Hobnobbing with the great and good is not a recipe for great satire. Pieter-Dirk Uys has done more than most to earn his invitation to tea with Nelson Mandela - he poked fun at the South African state throughout the apartheid era, and is now a prominent Aids activist. But national treasure status is bound to blunt the bite of an anti-establishment attack dog, and tonight Uys isn't so much unleashed as house-trained. The new South Africa is spoofed and his Mandela encounter reverentially recounted, as Uys tickles the tummies of a mainly ex-pat crowd.

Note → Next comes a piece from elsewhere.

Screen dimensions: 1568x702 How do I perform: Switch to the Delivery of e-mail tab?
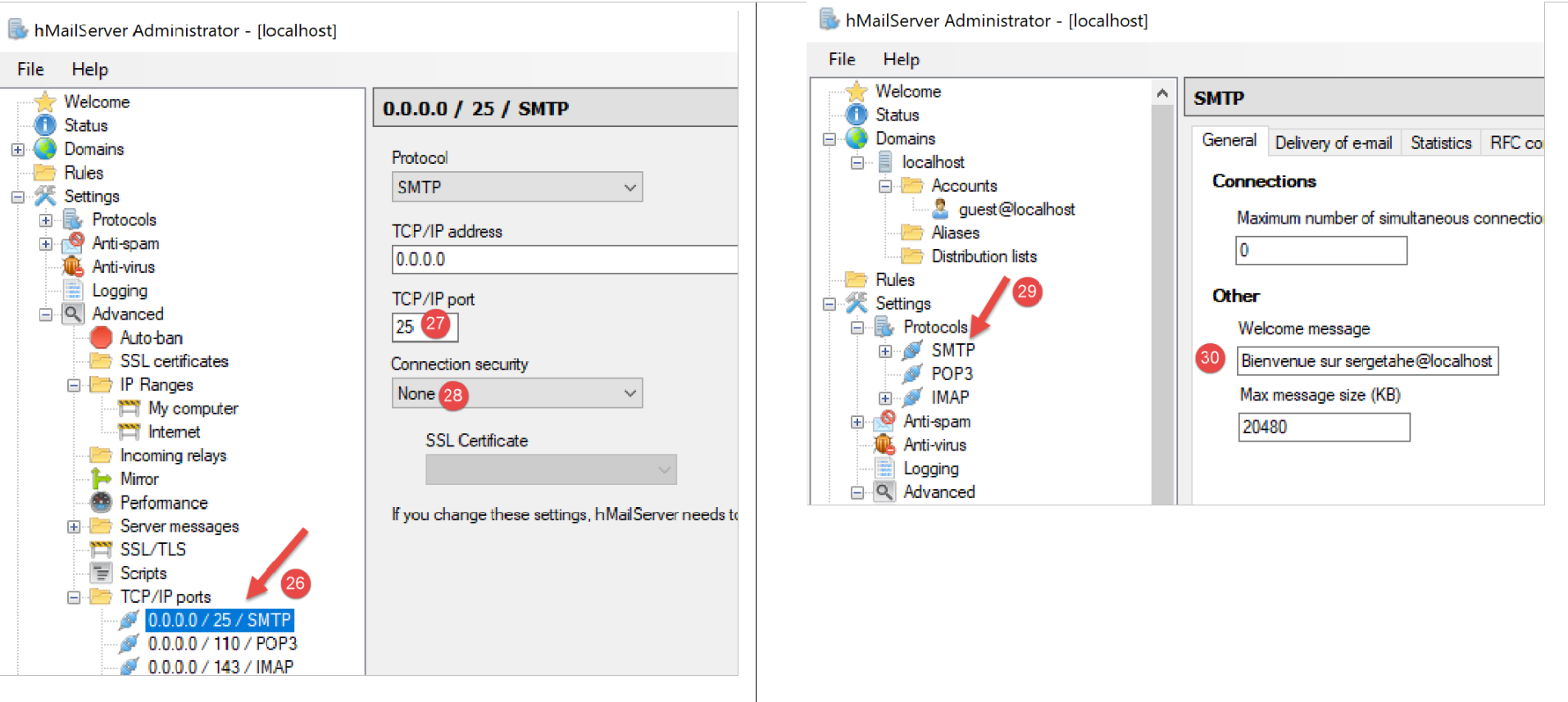1333,143
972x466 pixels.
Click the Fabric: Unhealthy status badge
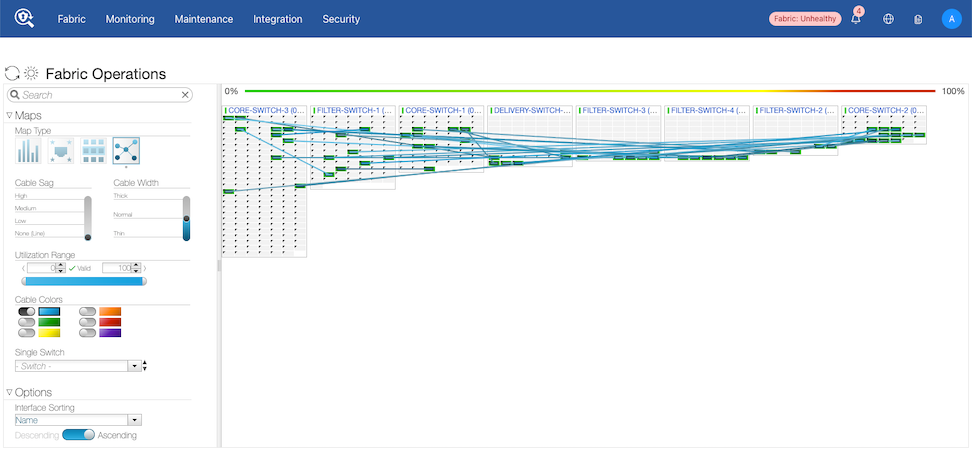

This new show campaigns for his Dame Edna-style alter ego, Evita Bezuidenhout, to assume the presidency of first the ANC and then, in 2009, the country. Uys takes us on a tour of the rainbow nation by adopting several personas, including the mixed-race housewife who has gone from being "not white enough" to "not black enough". The political references, and Afrikaans asides, are parochial. Imagine Rory Bremner gigging in Cape Town: local audiences would be forgiven for feeling a little nonplussed.
However, the show remains a likable primer in South African politics, studded with mild jokes about corruption (ANC stands for "a nice cheque") and Mbeki. What little ire Uys can summon is directed at health minister Manto Tshabalala-Msimang, who prescribes treating HIV with beetroot and who recently underwent a liver transplant. "We're still hoping," says Uys, "that the liver finds out it can reject the body." But judging by this, neither Evita's candidacy nor Uys's raillery will have the presidential forerunners quaking in their boots.